Monday, July 11, 2005

Classifying 125 Questions in Science

In a previous blog [1] I cited the 25 big questions in science given in the special section of the 125th anniversary issue [2] of the Science magazine. The special section included also 100 smaller questions. I browsed them and wanted to introduce them to the readers of my blogs, but the list is so long to put in a blog post. Thus, I have tried to classify the total 125 questions into different disciplines of science to give here the number of questions in each discipline in place of my initial plan. The result is as follows (the first number for each discipline comes from big questions; and the second, from smaller ones):
Cosmology (1, 6)
Physics (2, 14)
Chemistry (1, 4)
Energy-Source Science (1, 1)
Astronomy & Earth Science (2, 6)
Biology, Medical Science & Physiology (14, 50)
Ecology (1, 4)
Anthropology (1, 5)
Sociology (1, 4)
Mathematics (1, 6)
————————————————————————
Total (25, 100)
Many of the questions are interdisciplinary, so that my classification is rather arbitrary. Especially, the boundaries among biology, medical science and physiology are not clear, though some questions definitely belong to medical science and some others to physiology. Thus I made these three disciplines a single category of classification.

However, the numbers of questions in the above three disciplines hold the unquestioned lead against any other combination of three. Therefore, we can guess that these three disciplines should be the busiest ones from present to the near future, only with the following caution: We should not accept the numbers at their face value, because the 125 questions were chosen by the editors and writers of the "Science" magazine, which is especially popular in the fields of biological science.
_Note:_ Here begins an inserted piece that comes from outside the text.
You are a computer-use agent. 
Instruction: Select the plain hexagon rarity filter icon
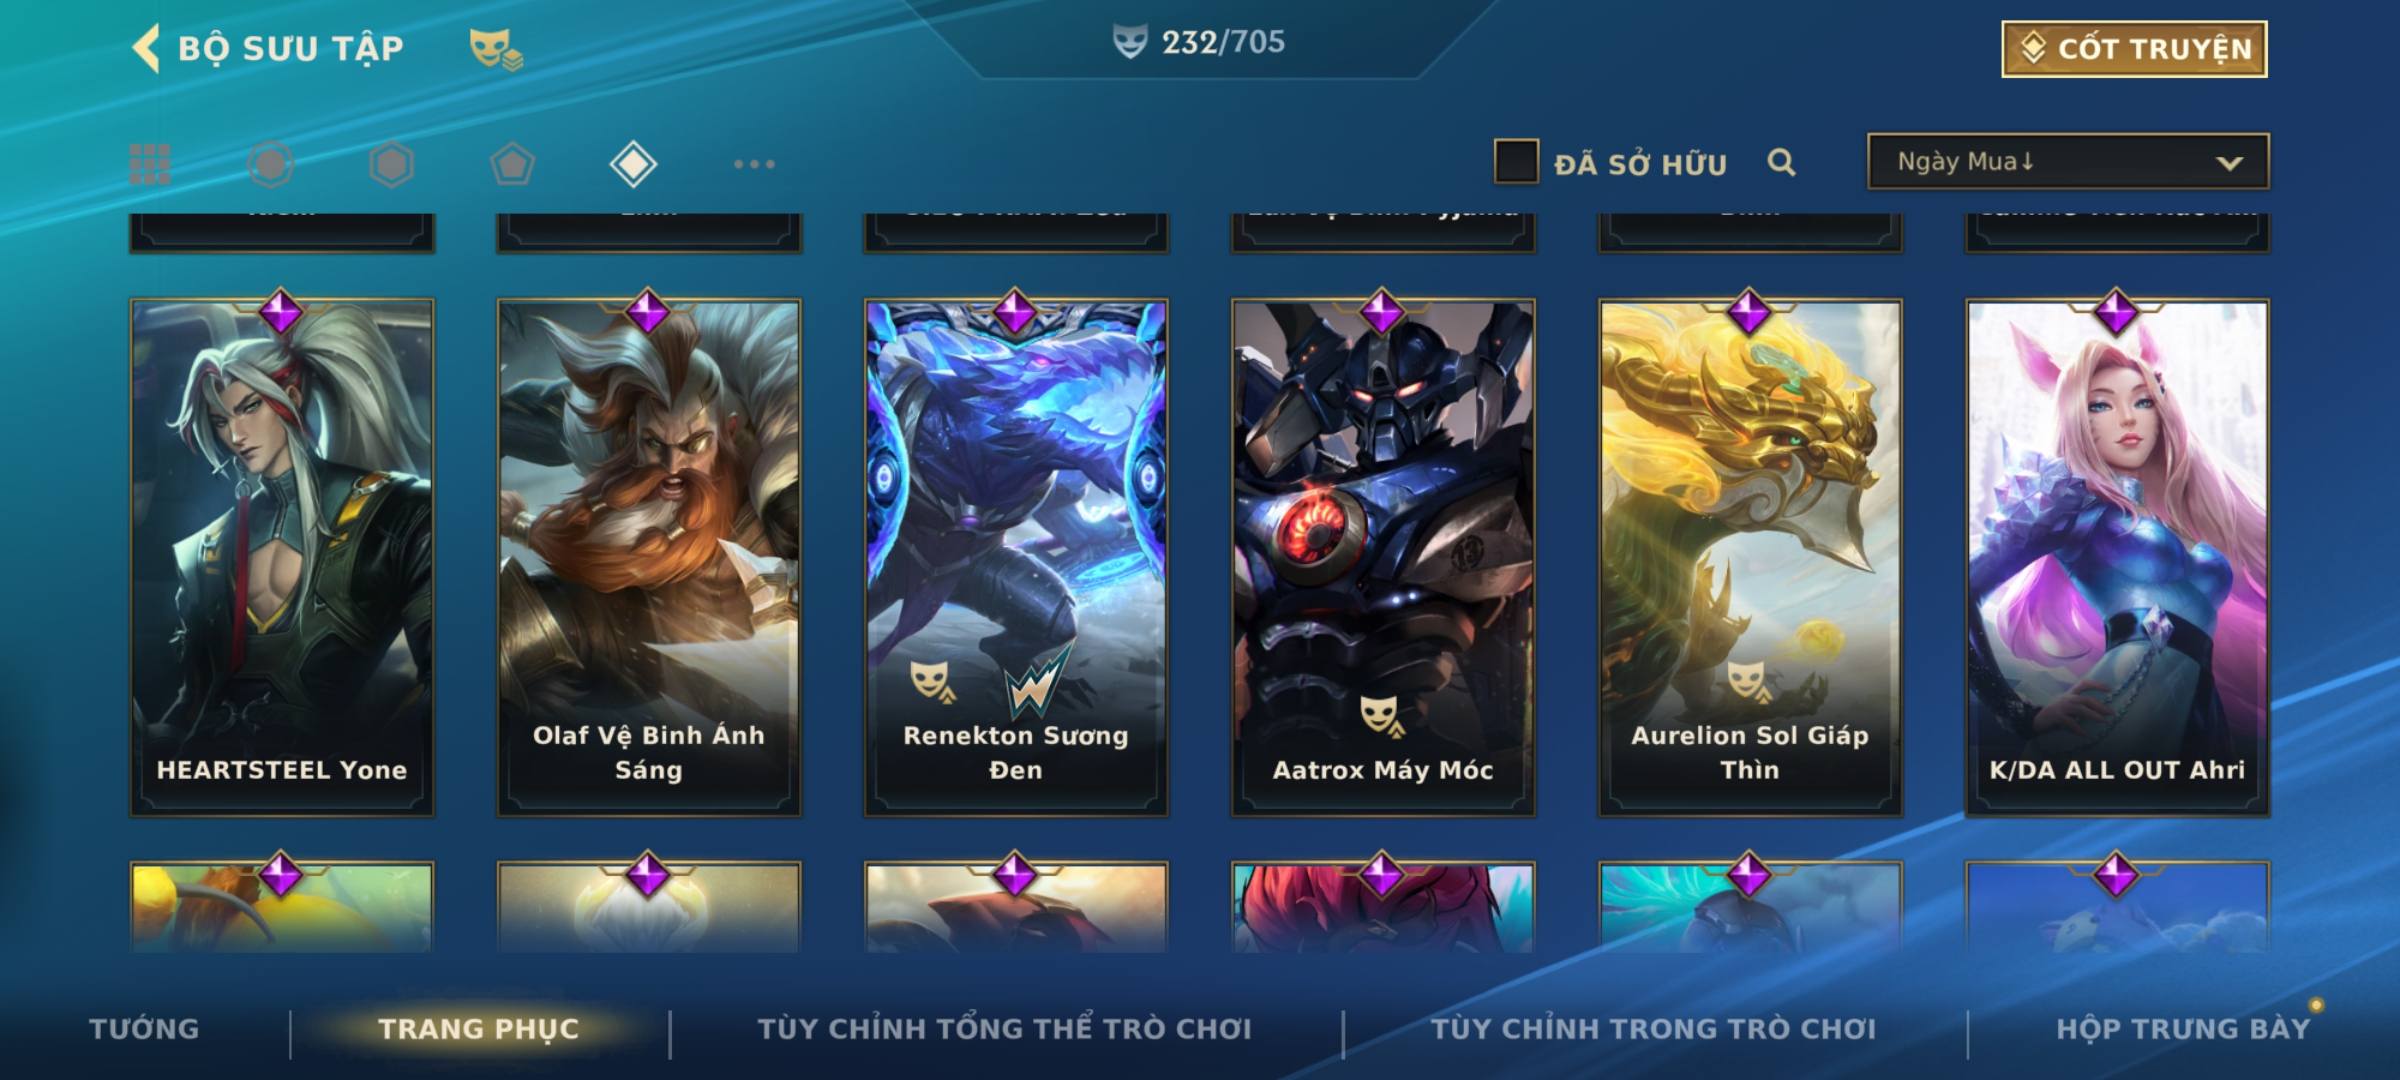pyautogui.click(x=391, y=164)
The introductory article [3] of the special section aptly cites James Clark Maxwell's witty words: "Thoroughly conscious ignorance is the prelude to every real advance in science." In other words, posing a good question is the start of good research.

References
  1. "25 Big Questions in Science", Femto-Essays (2005).
  2. "What don't we know?" Science Vol. 309, p. 75 (2005).
  3. T. Siegfried, "In praise of hard questions" Science Vol. 309, p. 75 (2005).